> **Task to carry out**
Reproduce the listing below, renaming "Viewport" to "Window" wherever it occurs and leaving everything else unchanged.

> **Data for this exercise**
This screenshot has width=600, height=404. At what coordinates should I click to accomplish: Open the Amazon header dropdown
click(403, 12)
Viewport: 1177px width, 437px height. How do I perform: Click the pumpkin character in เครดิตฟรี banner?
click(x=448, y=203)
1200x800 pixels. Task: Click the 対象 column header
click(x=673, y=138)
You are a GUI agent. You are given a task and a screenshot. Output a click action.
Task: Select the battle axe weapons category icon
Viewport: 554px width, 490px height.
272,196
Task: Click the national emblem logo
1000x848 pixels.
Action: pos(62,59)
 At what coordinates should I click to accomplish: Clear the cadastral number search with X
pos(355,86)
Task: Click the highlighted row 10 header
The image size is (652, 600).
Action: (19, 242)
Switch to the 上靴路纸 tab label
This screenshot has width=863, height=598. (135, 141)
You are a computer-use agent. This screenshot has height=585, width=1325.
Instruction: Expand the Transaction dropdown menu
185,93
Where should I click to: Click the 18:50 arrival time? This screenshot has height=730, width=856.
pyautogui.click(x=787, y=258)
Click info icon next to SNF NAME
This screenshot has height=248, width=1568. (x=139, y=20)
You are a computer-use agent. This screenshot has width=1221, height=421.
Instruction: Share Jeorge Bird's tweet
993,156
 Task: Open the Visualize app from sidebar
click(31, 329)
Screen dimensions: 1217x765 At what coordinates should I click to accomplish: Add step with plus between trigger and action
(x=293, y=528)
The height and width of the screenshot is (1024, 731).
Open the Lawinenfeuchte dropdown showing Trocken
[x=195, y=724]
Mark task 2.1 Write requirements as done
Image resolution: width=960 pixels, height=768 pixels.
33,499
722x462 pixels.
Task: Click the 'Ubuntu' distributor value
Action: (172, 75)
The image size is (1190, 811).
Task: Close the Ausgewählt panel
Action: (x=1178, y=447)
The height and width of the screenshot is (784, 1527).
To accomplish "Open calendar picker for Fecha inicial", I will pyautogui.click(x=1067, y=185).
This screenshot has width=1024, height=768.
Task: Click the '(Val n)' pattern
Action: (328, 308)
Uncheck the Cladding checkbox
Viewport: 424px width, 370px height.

> **Solution to this problem**
This screenshot has width=600, height=404. At what coordinates should I click to accomplish: Open the Amazon header dropdown
click(403, 12)
Window: 1177px width, 437px height. How do I perform: Click the pumpkin character in เครดิตฟรี banner?
click(x=448, y=203)
1200x800 pixels. Task: Click the 対象 column header
click(x=673, y=138)
You are a GUI agent. You are given a task and a screenshot. Output a click action.
Task: Select the battle axe weapons category icon
Window: 554px width, 490px height.
272,196
Task: Click the national emblem logo
1000x848 pixels.
Action: pos(62,59)
 At what coordinates should I click to accomplish: Clear the cadastral number search with X
pos(355,86)
Task: Click the highlighted row 10 header
The image size is (652, 600).
Action: (19, 242)
Switch to the 上靴路纸 tab label
This screenshot has width=863, height=598. (135, 141)
You are a computer-use agent. This screenshot has height=585, width=1325.
Instruction: Expand the Transaction dropdown menu
185,93
Where should I click to: Click the 18:50 arrival time? This screenshot has height=730, width=856.
pyautogui.click(x=787, y=258)
Click info icon next to SNF NAME
This screenshot has height=248, width=1568. (x=139, y=20)
You are a computer-use agent. This screenshot has width=1221, height=421.
Instruction: Share Jeorge Bird's tweet
993,156
 Task: Open the Visualize app from sidebar
click(31, 329)
Screen dimensions: 1217x765 At what coordinates should I click to accomplish: Add step with plus between trigger and action
(x=293, y=528)
The height and width of the screenshot is (1024, 731).
Open the Lawinenfeuchte dropdown showing Trocken
[x=195, y=724]
Mark task 2.1 Write requirements as done
Image resolution: width=960 pixels, height=768 pixels.
33,499
722x462 pixels.
Task: Click the 'Ubuntu' distributor value
Action: (172, 75)
The image size is (1190, 811).
Task: Close the Ausgewählt panel
Action: (x=1178, y=447)
The height and width of the screenshot is (784, 1527).
To accomplish "Open calendar picker for Fecha inicial", I will pyautogui.click(x=1067, y=185).
This screenshot has width=1024, height=768.
Task: Click the '(Val n)' pattern
Action: (328, 308)
Uncheck the Cladding checkbox
Window: 424px width, 370px height.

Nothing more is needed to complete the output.